Payne Bowles's unique metalwork and jewelry have been described as "bizarre but compelling," as well as "decidedly unconventional." She avoided preparatory sketches in her work, preferring to form the metalwork as she proceeded, and encouraged her art students to do the same. Art historians Judith Vale Newton and Carol Ann Weiss commented in their book, Skirting the Issue: Stories of Indiana's Historical Women Artists, that her free-form pieces also showed "a controlled engagement with her medium" Janet Zapata remarked in an American Crafts article published in 1994 that Payne Bowles's work showed "a command of proportion, harmony and balance."

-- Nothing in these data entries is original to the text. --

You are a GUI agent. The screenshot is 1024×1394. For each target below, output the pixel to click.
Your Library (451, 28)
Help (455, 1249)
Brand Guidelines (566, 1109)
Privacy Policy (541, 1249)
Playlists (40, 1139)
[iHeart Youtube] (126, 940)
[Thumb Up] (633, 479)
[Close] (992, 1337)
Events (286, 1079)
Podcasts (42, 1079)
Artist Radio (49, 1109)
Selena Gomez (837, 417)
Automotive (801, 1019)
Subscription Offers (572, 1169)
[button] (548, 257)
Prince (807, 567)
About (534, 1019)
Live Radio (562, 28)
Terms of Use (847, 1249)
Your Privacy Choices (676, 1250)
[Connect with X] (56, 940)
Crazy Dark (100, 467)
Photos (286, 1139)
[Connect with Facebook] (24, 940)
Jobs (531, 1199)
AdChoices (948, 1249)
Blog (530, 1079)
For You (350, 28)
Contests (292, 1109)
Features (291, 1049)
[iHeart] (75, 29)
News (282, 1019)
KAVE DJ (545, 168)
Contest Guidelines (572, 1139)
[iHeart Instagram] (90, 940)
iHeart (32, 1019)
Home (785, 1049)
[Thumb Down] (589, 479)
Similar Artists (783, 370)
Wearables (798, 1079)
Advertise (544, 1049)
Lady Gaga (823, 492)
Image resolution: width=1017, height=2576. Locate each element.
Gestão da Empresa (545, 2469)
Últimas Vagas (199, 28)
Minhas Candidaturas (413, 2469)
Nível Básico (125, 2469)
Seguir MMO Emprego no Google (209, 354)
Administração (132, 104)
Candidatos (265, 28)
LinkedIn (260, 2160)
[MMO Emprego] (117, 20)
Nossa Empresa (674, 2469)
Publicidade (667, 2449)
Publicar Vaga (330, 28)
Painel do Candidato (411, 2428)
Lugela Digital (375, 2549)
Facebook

In 1968 Payne Bowles's two children donated more than 120 pieces of her metalwork, which were part of Payne Bowles's estate, to the present-day Indianapolis Museum of Art. Payne Bowles's work was included in the exhibition, "Independent Spirit: Art by Indiana Women, 1890–1950" at the Indianapolis Museum of Art in 1991–92. In addition, a retrospective exhibition of her work, "The Arts and Crafts Metalwork of Jante Payne Bowles" was hosted at the Munson-Williams-Proctor Institute Museum of Art in Utica, New York, in 1993–94 and at the Indianapolis Museum of Art in 1994.

==Honors and tributes==
- Awarded the Spencer Trask Award, circa 1909, from the National Society of Craftsmen.